%%
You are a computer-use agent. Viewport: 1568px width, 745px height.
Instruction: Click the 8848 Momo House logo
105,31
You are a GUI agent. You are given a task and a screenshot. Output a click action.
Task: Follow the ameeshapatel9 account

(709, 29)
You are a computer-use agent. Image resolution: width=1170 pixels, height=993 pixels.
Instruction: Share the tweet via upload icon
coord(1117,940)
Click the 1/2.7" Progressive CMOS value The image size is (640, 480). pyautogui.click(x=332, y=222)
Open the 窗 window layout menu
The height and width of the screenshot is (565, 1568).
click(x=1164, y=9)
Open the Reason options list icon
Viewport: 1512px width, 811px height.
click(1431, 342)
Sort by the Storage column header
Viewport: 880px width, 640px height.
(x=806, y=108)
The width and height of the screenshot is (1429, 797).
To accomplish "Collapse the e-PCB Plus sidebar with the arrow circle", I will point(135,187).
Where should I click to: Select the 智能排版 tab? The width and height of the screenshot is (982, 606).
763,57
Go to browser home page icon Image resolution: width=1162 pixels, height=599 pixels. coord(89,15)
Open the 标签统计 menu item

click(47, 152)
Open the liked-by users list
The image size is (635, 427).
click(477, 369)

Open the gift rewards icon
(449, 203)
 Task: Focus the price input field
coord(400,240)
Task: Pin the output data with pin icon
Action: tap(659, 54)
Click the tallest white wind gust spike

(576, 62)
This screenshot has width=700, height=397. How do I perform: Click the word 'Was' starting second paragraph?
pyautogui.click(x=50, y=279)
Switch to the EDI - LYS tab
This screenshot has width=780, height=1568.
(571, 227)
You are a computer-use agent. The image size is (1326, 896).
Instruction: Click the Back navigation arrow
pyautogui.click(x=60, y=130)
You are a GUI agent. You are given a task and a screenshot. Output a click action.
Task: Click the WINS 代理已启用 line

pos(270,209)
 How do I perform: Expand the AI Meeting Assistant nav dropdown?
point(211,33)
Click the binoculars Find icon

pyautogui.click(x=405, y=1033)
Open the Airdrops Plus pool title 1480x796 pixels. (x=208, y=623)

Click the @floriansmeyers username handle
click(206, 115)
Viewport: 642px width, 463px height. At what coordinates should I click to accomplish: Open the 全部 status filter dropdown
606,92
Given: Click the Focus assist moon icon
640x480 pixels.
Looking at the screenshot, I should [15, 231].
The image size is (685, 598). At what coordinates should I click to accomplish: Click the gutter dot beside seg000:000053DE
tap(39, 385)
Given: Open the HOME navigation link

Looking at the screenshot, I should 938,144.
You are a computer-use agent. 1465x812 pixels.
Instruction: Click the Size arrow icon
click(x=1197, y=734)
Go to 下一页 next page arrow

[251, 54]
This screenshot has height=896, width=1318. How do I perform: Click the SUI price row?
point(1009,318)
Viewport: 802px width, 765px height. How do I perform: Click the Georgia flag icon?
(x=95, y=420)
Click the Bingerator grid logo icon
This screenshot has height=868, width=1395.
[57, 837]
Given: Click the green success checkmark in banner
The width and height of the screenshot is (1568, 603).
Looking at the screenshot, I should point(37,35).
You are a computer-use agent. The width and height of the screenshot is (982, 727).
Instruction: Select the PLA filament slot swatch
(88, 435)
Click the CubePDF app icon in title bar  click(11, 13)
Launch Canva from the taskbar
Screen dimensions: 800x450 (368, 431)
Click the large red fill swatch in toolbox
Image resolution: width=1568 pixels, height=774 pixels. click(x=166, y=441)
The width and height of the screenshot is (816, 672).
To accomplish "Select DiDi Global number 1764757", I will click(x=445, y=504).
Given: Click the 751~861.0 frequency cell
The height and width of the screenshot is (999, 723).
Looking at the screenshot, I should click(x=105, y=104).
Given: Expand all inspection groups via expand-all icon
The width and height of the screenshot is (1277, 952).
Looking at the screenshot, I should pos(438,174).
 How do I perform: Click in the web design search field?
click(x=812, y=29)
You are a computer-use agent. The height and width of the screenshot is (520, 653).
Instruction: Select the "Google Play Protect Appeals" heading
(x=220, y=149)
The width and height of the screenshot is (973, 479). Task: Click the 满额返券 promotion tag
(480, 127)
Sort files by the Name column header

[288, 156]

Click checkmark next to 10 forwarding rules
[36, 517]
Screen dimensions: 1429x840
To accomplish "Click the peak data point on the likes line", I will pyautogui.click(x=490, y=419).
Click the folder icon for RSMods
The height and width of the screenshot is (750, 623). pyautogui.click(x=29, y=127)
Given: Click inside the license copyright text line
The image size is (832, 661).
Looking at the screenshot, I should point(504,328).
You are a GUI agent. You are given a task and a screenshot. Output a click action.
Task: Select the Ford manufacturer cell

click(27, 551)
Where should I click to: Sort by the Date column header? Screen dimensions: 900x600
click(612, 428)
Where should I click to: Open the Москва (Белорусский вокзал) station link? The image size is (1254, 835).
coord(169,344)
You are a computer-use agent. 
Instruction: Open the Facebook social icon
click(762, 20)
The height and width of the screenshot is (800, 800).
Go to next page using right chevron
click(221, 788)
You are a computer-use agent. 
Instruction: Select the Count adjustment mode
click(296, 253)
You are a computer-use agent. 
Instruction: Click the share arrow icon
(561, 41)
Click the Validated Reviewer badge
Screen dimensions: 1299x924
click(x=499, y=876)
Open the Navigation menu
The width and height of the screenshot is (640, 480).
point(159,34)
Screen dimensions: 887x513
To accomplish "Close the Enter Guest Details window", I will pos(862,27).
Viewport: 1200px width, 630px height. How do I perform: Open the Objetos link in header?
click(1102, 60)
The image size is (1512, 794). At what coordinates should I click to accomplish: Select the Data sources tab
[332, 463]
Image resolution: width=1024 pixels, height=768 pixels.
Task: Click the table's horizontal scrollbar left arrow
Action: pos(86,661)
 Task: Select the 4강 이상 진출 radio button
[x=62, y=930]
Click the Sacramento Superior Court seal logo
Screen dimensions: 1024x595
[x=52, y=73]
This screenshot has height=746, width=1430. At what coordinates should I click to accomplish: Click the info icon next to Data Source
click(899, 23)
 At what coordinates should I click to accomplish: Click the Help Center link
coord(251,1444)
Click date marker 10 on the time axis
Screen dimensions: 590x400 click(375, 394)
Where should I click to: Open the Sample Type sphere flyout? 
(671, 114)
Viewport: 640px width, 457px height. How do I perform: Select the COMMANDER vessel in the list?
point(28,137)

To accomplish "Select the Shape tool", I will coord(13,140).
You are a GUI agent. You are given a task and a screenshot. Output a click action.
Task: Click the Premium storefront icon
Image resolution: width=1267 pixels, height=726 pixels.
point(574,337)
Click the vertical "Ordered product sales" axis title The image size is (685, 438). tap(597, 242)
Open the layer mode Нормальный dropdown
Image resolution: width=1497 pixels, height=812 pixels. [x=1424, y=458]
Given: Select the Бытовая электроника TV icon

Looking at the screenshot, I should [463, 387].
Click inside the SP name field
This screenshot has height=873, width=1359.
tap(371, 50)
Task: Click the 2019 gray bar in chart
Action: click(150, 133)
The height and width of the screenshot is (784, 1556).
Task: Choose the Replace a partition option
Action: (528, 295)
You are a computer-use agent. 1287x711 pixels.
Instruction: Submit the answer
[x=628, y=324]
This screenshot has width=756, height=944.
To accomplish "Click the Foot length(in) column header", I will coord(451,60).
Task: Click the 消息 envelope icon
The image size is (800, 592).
%%
Exercise
A single number is expected: how many lines in the entries contain "Plus".

Answer to this task
2